_Work to complete_. Where "agent" appears in a line of the entries below, that line should be copied.

Stored data

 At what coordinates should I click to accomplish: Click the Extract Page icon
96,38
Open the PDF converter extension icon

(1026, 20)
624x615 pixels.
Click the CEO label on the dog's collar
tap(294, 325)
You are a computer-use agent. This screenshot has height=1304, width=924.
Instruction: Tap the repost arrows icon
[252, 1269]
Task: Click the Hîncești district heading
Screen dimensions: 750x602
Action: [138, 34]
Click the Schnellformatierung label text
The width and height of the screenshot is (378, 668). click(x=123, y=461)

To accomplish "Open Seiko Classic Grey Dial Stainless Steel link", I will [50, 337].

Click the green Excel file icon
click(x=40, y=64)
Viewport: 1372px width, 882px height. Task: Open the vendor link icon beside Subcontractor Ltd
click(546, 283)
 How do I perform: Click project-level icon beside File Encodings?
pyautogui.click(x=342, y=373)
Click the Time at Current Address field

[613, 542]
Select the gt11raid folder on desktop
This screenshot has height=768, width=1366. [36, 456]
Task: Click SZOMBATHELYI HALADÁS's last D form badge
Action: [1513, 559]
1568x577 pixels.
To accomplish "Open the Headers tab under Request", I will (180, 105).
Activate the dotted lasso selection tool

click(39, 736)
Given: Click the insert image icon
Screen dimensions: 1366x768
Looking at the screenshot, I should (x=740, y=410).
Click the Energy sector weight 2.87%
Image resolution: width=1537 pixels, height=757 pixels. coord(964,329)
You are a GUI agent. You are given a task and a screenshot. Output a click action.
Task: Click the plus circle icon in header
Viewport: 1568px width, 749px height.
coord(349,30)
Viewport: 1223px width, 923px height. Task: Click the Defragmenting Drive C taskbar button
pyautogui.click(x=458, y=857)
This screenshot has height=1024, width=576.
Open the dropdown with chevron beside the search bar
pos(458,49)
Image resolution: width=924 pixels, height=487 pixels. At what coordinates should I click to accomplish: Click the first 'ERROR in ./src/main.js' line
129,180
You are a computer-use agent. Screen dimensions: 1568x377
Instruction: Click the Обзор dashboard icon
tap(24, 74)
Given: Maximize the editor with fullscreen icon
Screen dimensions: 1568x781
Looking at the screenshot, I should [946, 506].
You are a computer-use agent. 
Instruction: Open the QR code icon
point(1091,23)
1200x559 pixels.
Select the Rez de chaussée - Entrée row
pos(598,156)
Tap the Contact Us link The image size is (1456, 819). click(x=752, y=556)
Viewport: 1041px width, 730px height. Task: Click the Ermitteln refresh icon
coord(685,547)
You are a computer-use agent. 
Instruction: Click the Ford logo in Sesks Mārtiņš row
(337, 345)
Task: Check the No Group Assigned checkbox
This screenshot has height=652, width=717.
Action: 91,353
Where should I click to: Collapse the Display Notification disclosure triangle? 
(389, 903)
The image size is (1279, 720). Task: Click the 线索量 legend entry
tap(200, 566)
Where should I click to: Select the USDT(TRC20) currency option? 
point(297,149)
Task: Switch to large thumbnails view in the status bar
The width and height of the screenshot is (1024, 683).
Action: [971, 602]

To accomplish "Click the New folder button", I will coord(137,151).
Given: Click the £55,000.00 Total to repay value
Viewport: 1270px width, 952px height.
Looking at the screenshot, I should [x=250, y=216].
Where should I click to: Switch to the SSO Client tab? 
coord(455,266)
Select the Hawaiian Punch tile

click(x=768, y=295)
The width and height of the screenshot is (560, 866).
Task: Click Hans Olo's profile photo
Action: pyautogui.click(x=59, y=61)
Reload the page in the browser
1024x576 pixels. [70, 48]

_Your response_.
You are a computer-use agent. This screenshot has height=1304, width=924.
You are a GUI agent. You are given a task and a screenshot. Output a click action.
You are a computer-use agent. Screen dimensions: 1568x377
You are a computer-use agent. 
You are a computer-use agent. 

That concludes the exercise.